Fair warning in case the title didn't warn you, this one is kinda angsty. It's just been one of those weeks.
Carole sneaked into Susan's room and peered through the dim light to watch her daughter's sleeping face.
She was still breathing.
Her chest rose and fell slowly, her lips puckered and sucked on the air in search of the pacifier that had fallen out of her mouth. She was fine.
After watching a few more moments Carole pinched her eyes shut and crossed the room to collapse into the soft glider by the window.
She was not going to cry. She wouldn't. Twenty-four years hadn't stopped the ache in her heart, but Susie wasn't Chris. She was strong and happy and healthy and everything anyone could want in a baby. Then again, Chris had been all those things too and had had the extra benefit of being born on time, not four weeks early with minor eating issues.
Carole shook her head again and wiped at her damp face. Susie was not Chris. She wouldn't die suddenly in her sleep. Carole was freaking out over nothing.
Of course, it wasn't nothing. The dream she just woke from, one of a string she thought she'd stopped having after Finn's first birthday, it wasn't nothing. It was a nightmare of the highest order, one she thought even outweighed the misery of learning about her husband's death.
There was nothing worse than losing your child.
Chris had been perfect. Completely unexpected and not entirely welcome, but perfect nonetheless. He was named after his father, the charismatic construction worker Carole met in a bar when she was twenty-one and in no way ready for a family. They'd only been dating about six months when Carole found out she was pregnant. The next year was a whirlwind of baby showers, apartment hunting and a shotgun wedding at the Justice of the Peace because everyone said that's what they should do.
It was chaotic and confusing, but they managed, and by the end of her pregnancy, Carole was excited about all the changes in her life. She'd be a mother.
She was terrified of how painful the birth would be, of course, but that was her only fear. She knew Christopher would be a great father and between the two of them they'd muddle along until they figured everything out.
Chris was a beautiful baby. He had his dad's warm brown eyes and Carole's nose and a funny habit of trying to stick his entire fist in his mouth.
Carole knew they made mistakes. The first week out of the hospital Chris was screaming bloody murder because they hadn't been cleaning him thoroughly enough during diaper changes. But they learned from their mistakes, consulted friends and family and baby books and thought they were figuring it out.

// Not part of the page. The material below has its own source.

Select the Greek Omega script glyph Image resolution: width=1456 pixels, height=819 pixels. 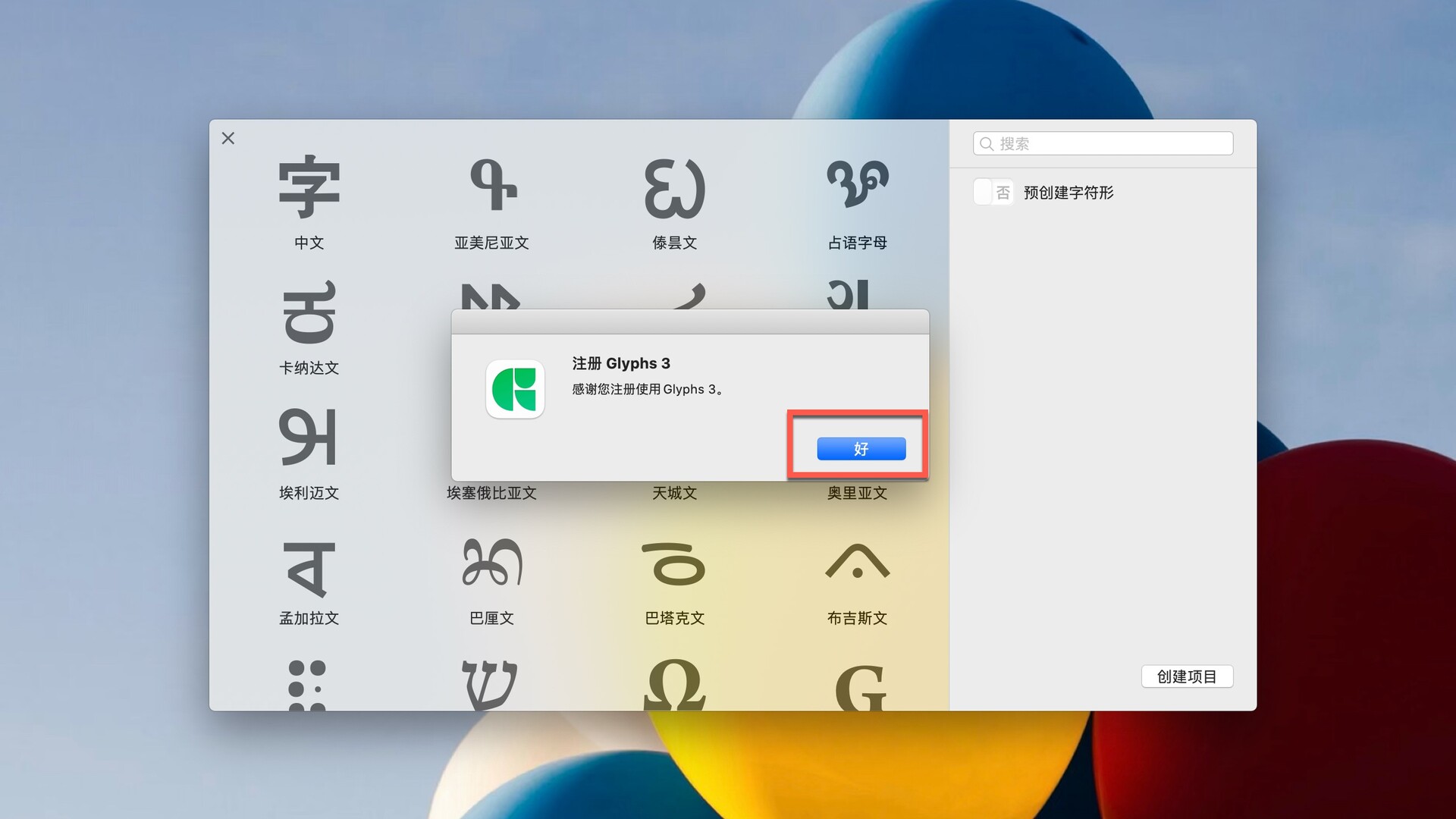click(674, 685)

And then one night Carole put the baby to bed only to wake in a panic the next morning because he hadn't woken her for his 3 A.M. feeding.
He was dead.
He hadn't suffocated on anything during the night, he was dressed appropriately, nobody had hit him, he hadn't fallen off of anything. There was no solid evidence that anything had killed him, yet he was dead.
It was devastating.
Carole fell into a deep depression and barely let Christopher touch her for over a year. It nearly ended their marriage. In the end, Christopher joined the Marines, his long stretches away at training and on deployment a guilty relief. When Finn was born almost five years after they lost Chris, Carole hardly ever let him out of her sight. She couldn't stand to lose another child.
She lost Christopher instead.
Carole wiped the tears from her face. Finn didn't know any of this, of course. He was paranoid enough about breaking Susie somehow for her to add fears of SIDS to his list of things that could go wrong. She'd spare him that worry, maybe tell him in a few years when the threat wasn't so immediate. Or maybe she never would.
It still pained her too much to even think about it. Months ago, when she was still pregnant with Susan, she had barely been able to choke the story out to Burt.
She couldn't bear the thought of losing another child, of losing this child.
Carole quieted her breathing, needing to hear Susie's occasional soft snuffle. She'd sleep in the glider tonight, check on the baby periodically just to alleviate her fears and convince herself that she was being irrational.
It was something she simply had to do.
Susie would be fine, Carole knew she would, but she'd never stop worrying.